Подсобник хмуро выслушал его и обидчиво надулся. До обеда Филя ни с кем не разговаривал, а в перерыве сходил на шихтовый двор и вернулся с земляком.

— Записывай обоих на политграмоту, вместях ходить будем, — сказал он Чуприкову.

— А Ухватова-то зачем? — недоумевал Витька. — У нас кружок молодежный. Пускай к своим сталеварам ходит. Там половина таких бородатых.
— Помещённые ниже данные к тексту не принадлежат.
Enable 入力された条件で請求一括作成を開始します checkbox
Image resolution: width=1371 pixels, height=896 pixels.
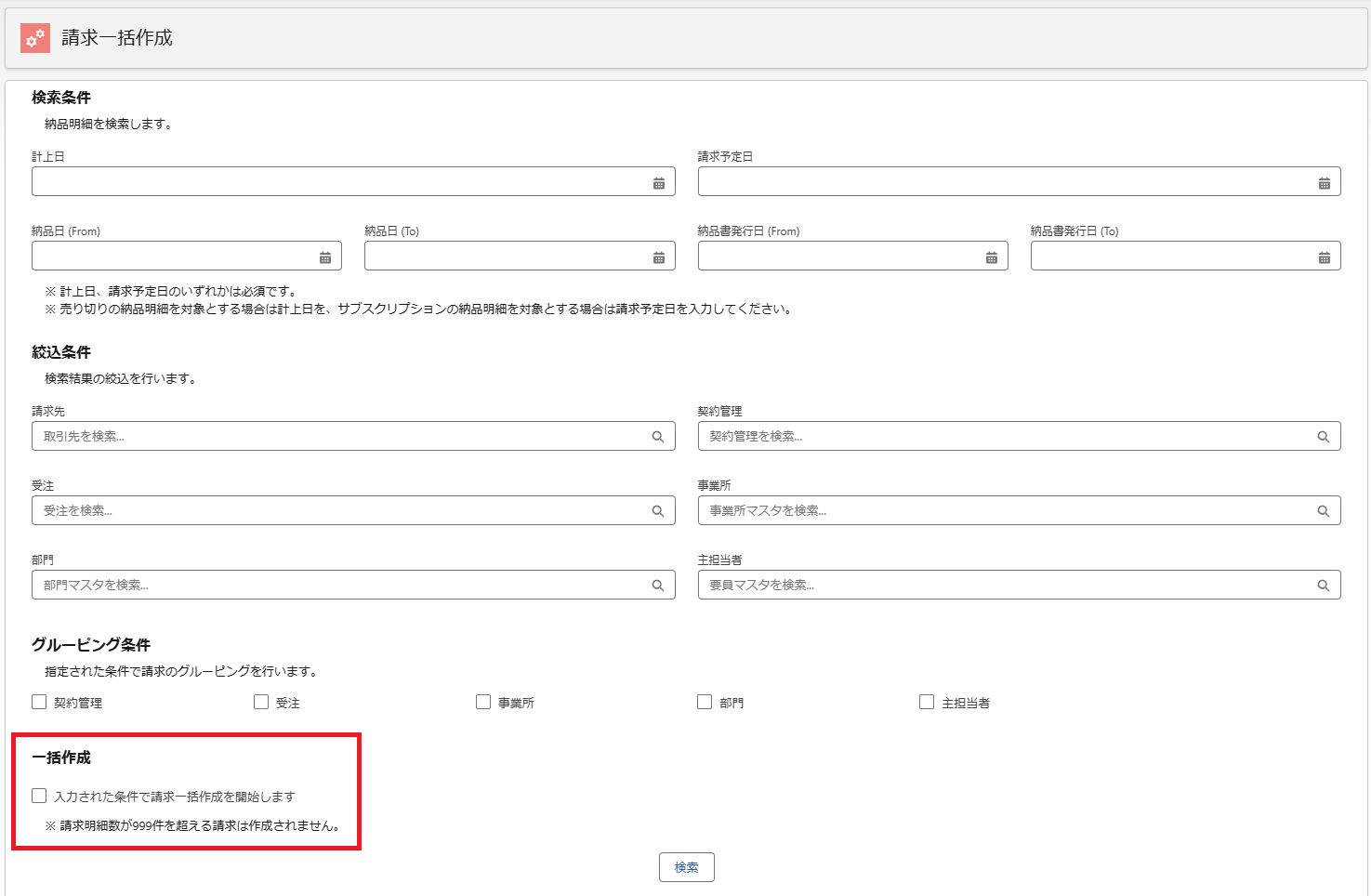click(x=39, y=796)
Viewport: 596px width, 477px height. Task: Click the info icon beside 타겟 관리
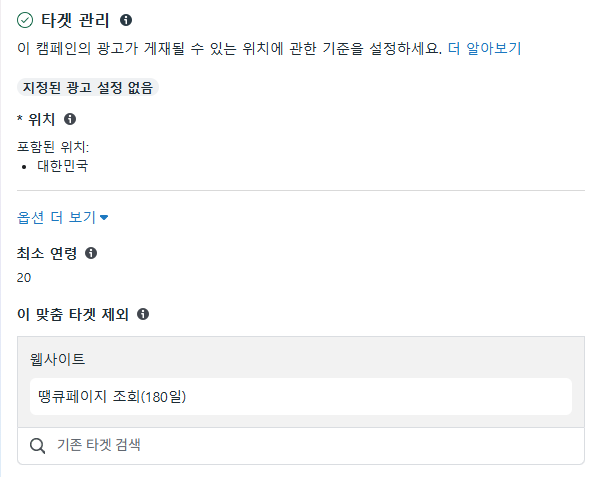pyautogui.click(x=126, y=20)
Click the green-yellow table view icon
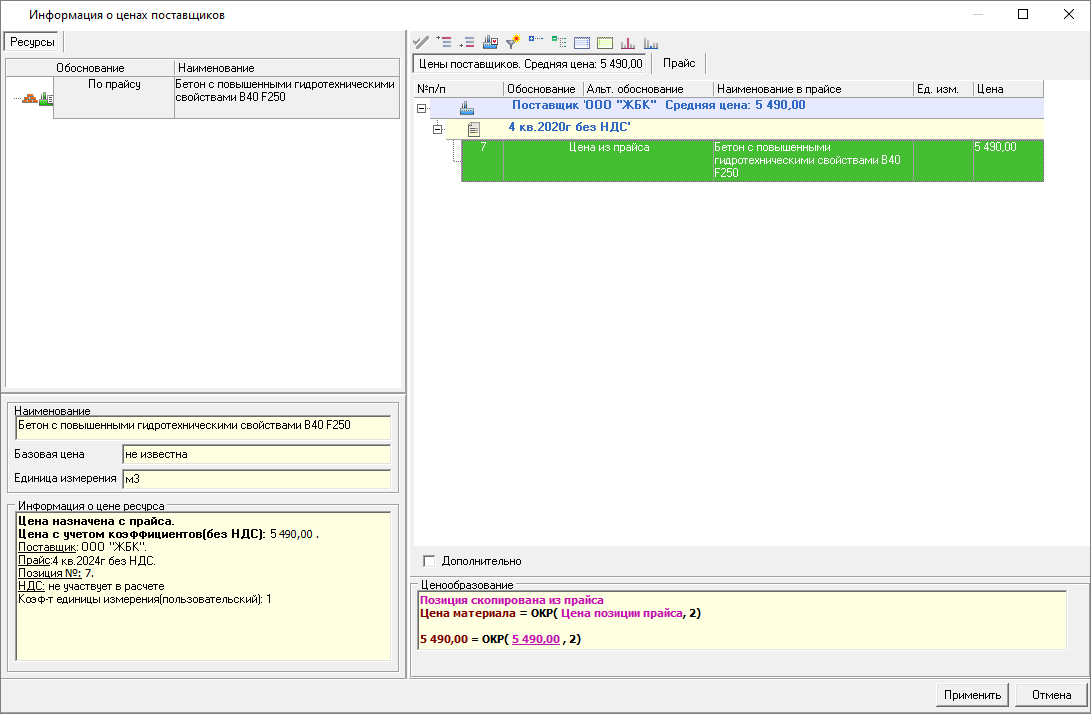 click(x=605, y=43)
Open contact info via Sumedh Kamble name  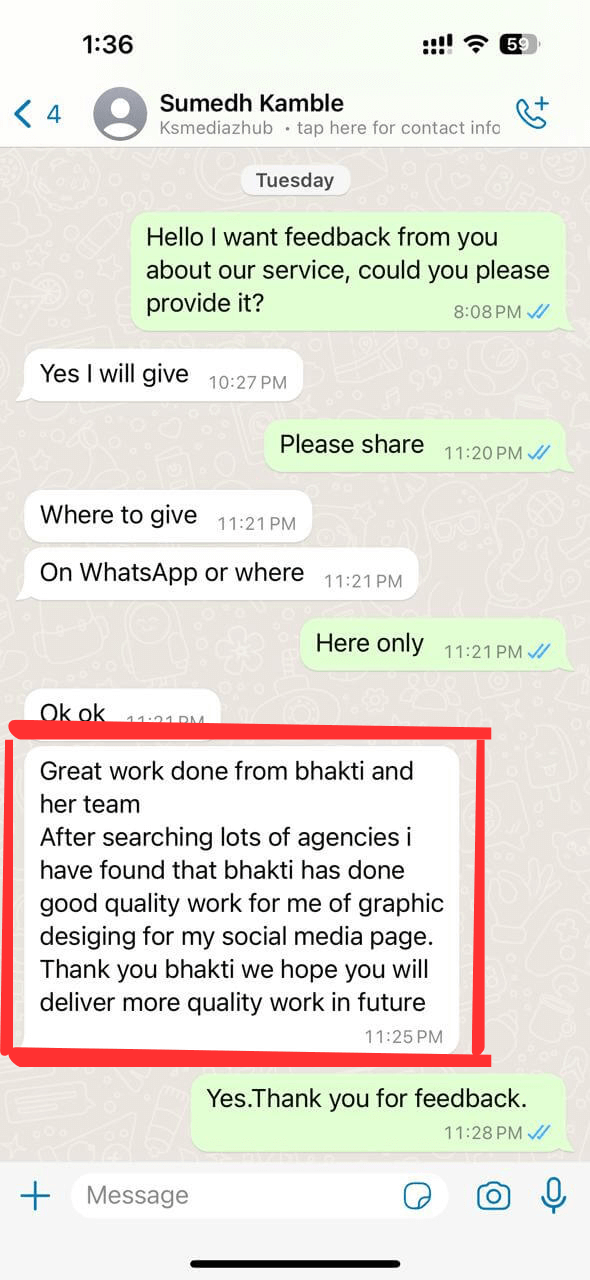251,103
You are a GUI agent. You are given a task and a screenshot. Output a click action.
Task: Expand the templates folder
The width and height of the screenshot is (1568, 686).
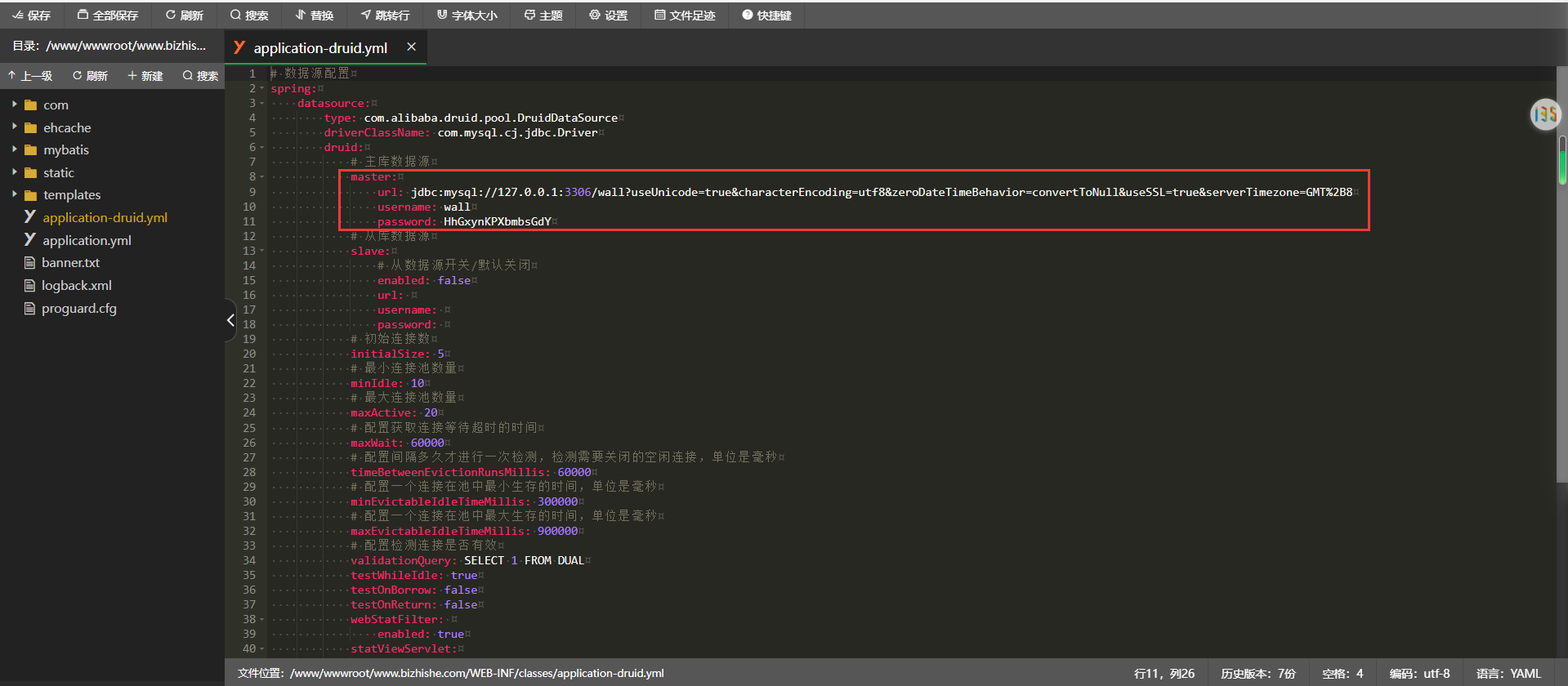pos(15,194)
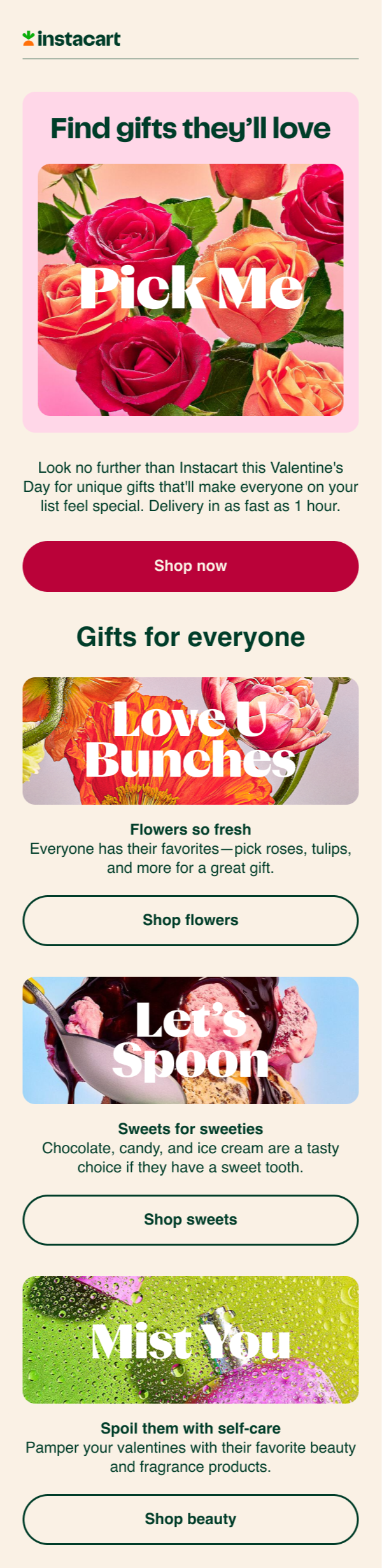Image resolution: width=382 pixels, height=1568 pixels.
Task: Click the beauty and fragrance description text
Action: pyautogui.click(x=190, y=1457)
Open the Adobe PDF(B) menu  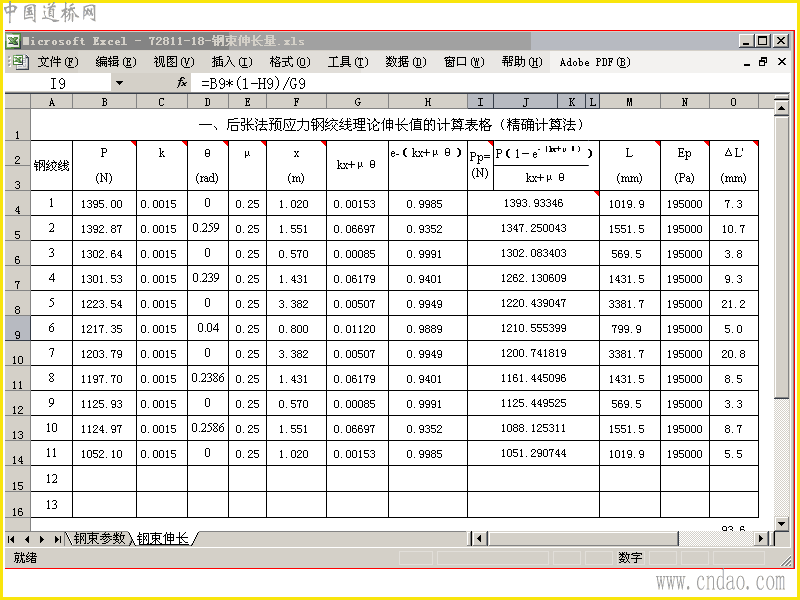(595, 62)
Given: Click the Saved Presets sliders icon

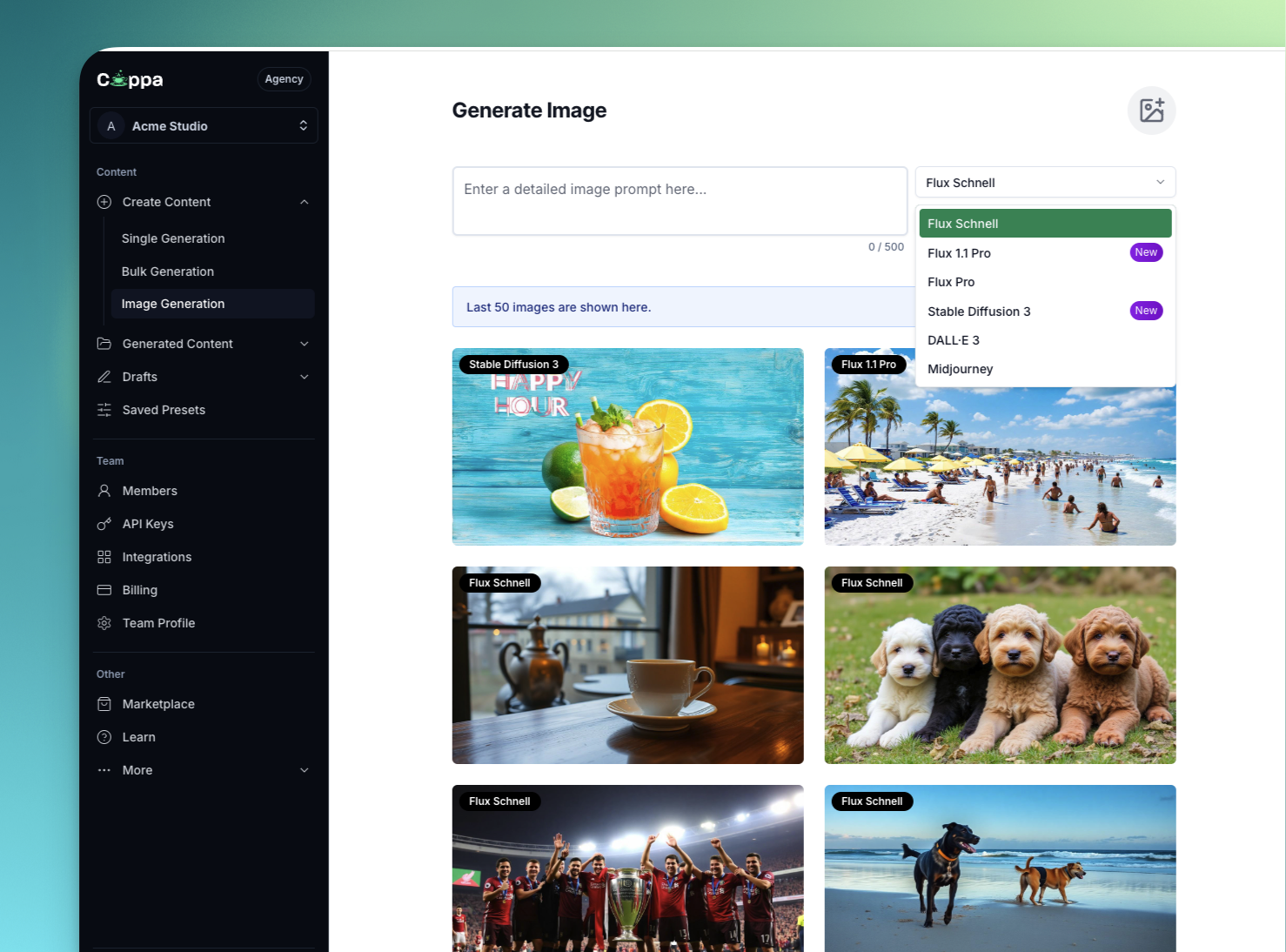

— Ты не гляди на мою бороду, мне только тридцать третий пошел, — с обидой заговорил Ухватов. — Убавится у вас что, если на кружке посижу и про политику послушаю?

Его слова смутили Витьку.

— Ходи, мне не жалко, — сказал он. — Только учти, мы больше будем говорить о комсомольских делах.


Манефа мастерица поводить за нос. Чтобы посмешить подружек, она попросила сперва Филю, а затем Николая Макаровича проводить ее после гудка до общежития.

Филя, стремясь быть первым, еще до гудка забрался в душевую, а Николай Макарович, приметив это, выключил холодную воду и отправился к проходной.